--- YOUR OBJECTIVE ---
Quote only the span from the first line of the entries to the line containing "Screen dimensions: 1144x512", both ends kept. Leave every picture out.

[Stored entries]
# # # #

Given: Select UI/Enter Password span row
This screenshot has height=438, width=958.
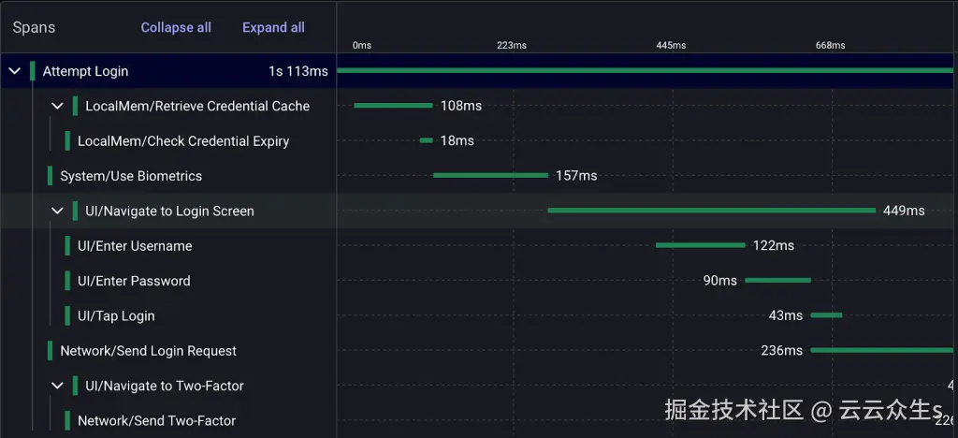Looking at the screenshot, I should [134, 281].
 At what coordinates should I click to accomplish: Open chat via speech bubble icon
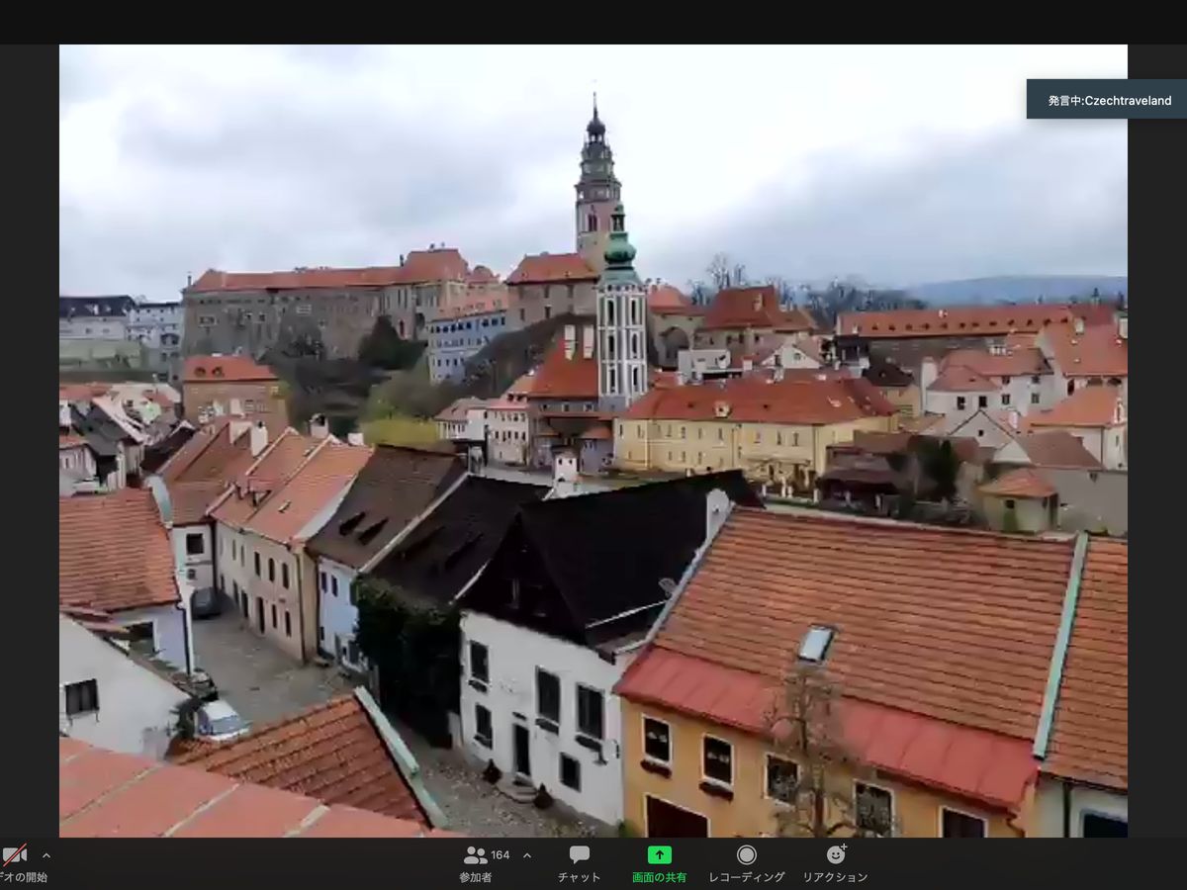coord(580,854)
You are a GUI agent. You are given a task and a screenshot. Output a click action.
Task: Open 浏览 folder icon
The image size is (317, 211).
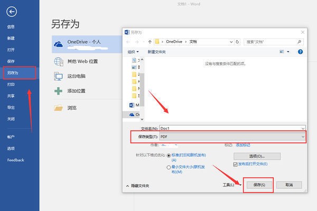click(59, 108)
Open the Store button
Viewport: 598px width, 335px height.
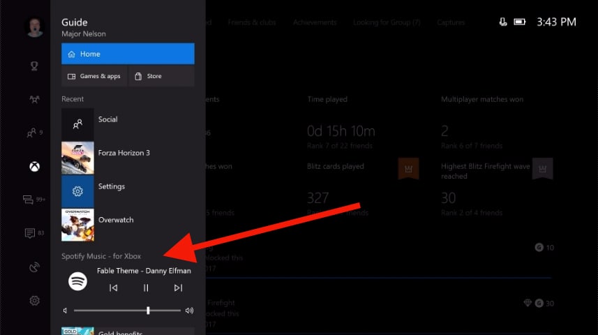click(162, 76)
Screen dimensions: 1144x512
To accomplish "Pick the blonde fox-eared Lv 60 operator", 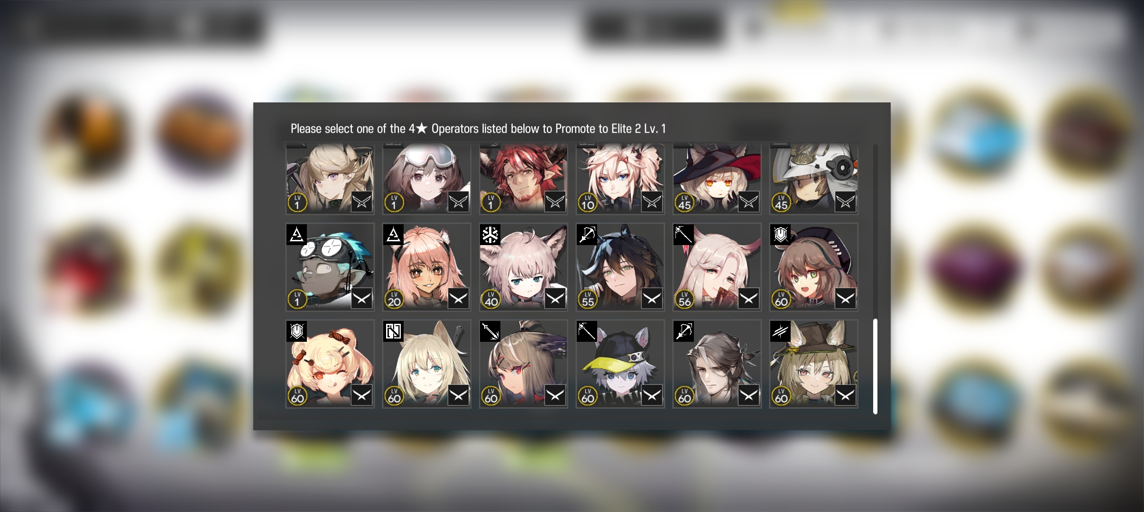I will pos(427,364).
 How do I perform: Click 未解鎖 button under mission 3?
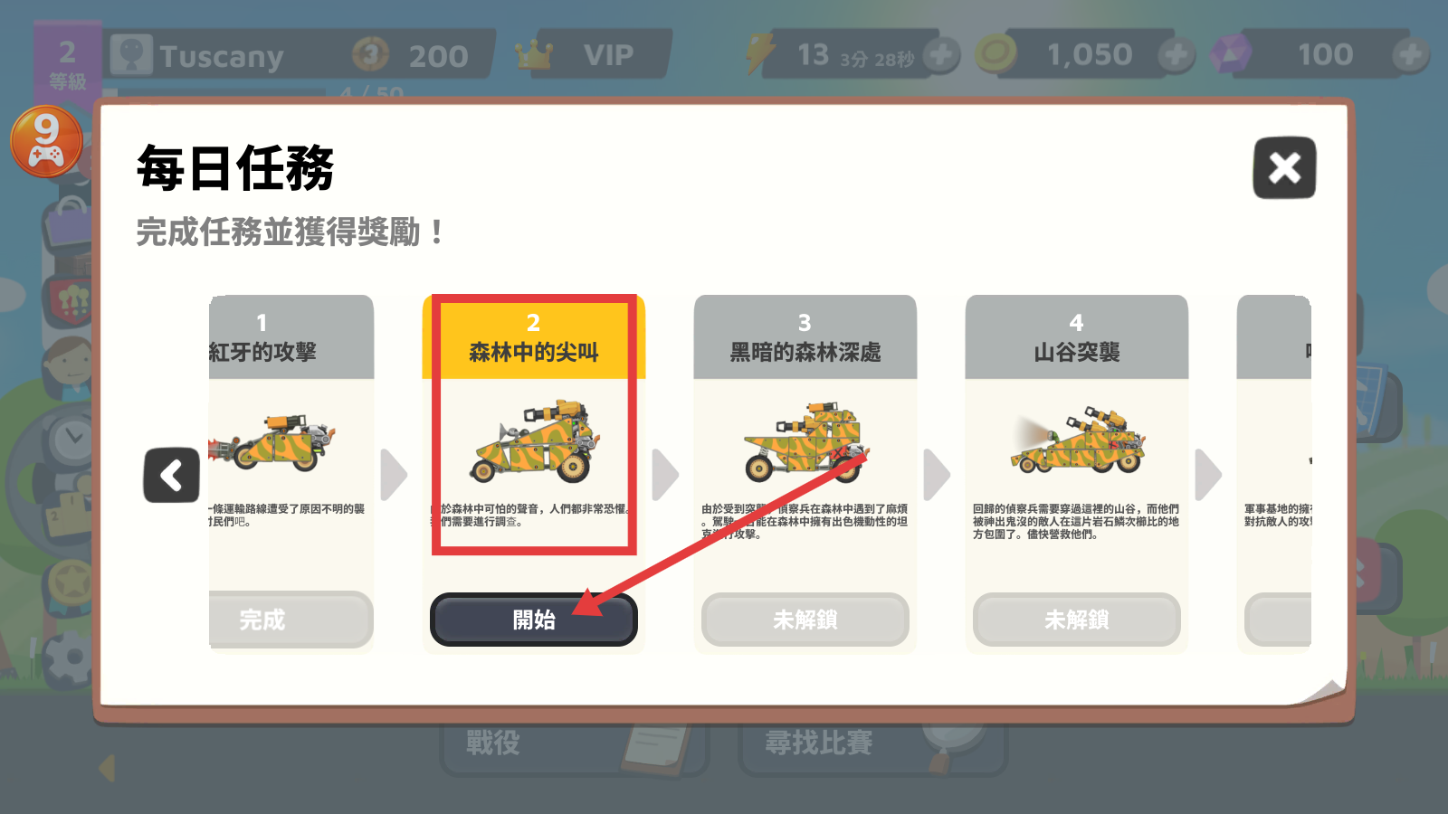pos(805,620)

# # # #

--- THE COMPLETED TASK ---
Given: Select UI/Enter Password span row
This screenshot has height=438, width=958.
Looking at the screenshot, I should [134, 281].
 At what coordinates should I click to accomplish: Open chat via speech bubble icon
coord(580,854)
You are a GUI agent. You are given a task and a screenshot. Output a click action.
Task: Open 浏览 folder icon
The image size is (317, 211).
click(59, 108)
Open the Store button
Viewport: 598px width, 335px height.
click(162, 76)
Screen dimensions: 1144x512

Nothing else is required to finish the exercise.